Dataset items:
________________________________________
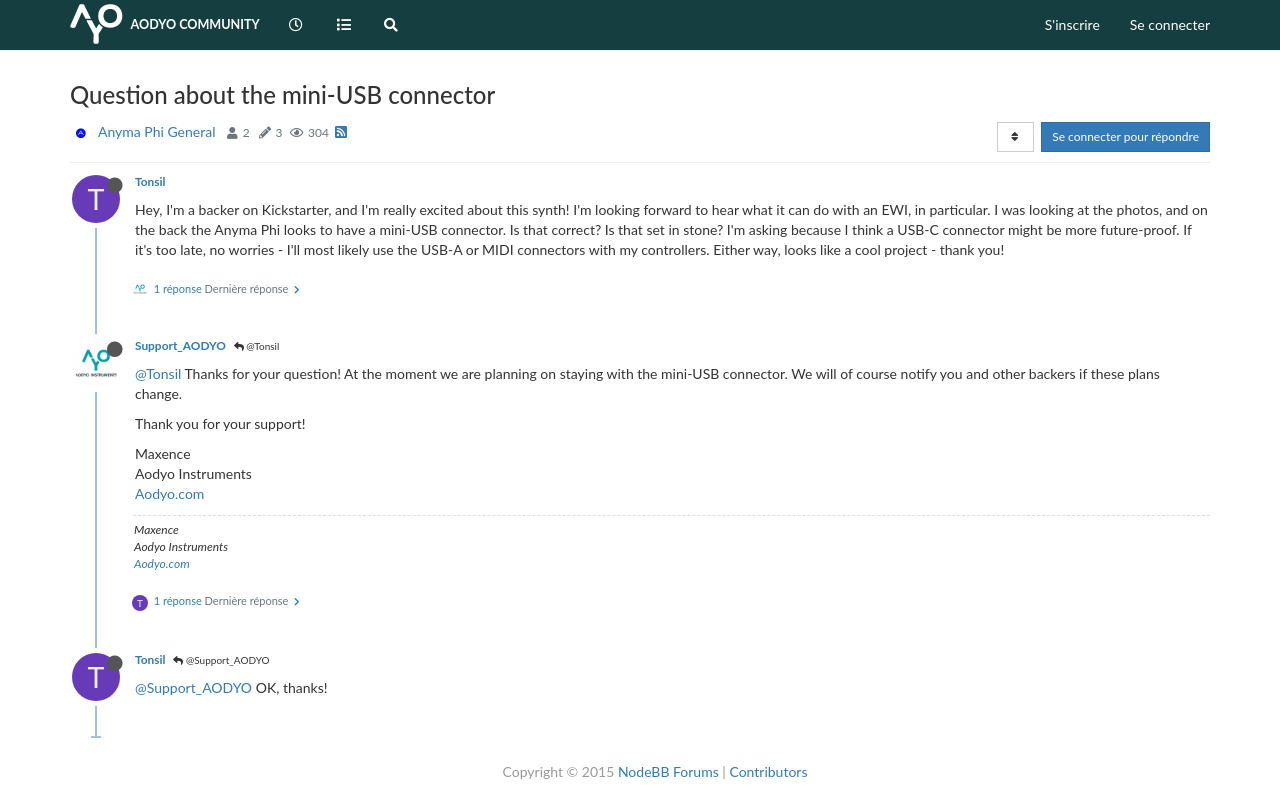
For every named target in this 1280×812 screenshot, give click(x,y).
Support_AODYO (180, 345)
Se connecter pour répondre (1125, 136)
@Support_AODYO (221, 660)
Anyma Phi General (156, 131)
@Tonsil (257, 346)
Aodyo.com (169, 493)
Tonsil (150, 181)
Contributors (768, 771)
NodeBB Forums (668, 771)
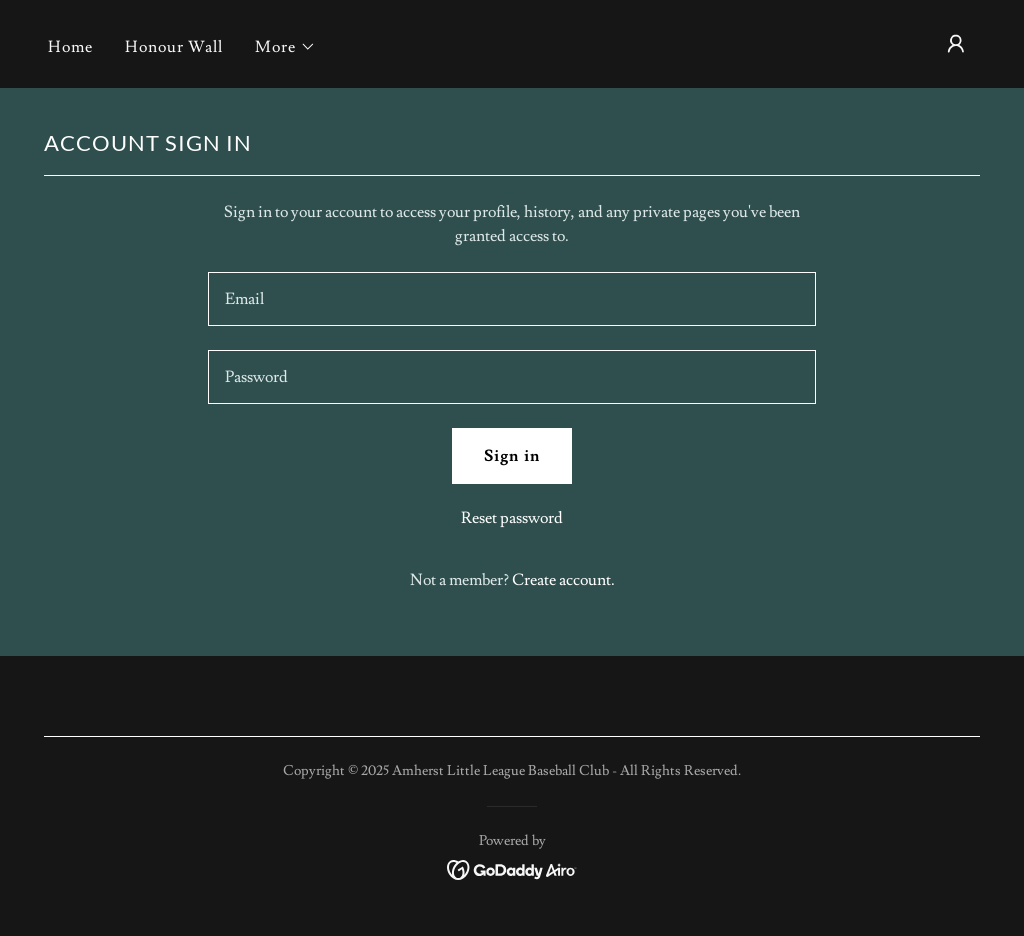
________________________________________
*GOAL*
Print every line of the material above word for word, leaving out the lines that stand for pictures.

*EXPECTED OUTPUT*
For every named target in this 1280×812 screenshot, give click(x,y).
Support_AODYO (180, 345)
Se connecter pour répondre (1125, 136)
@Support_AODYO (221, 660)
Anyma Phi General (156, 131)
@Tonsil (257, 346)
Aodyo.com (169, 493)
Tonsil (150, 181)
Contributors (768, 771)
NodeBB Forums (668, 771)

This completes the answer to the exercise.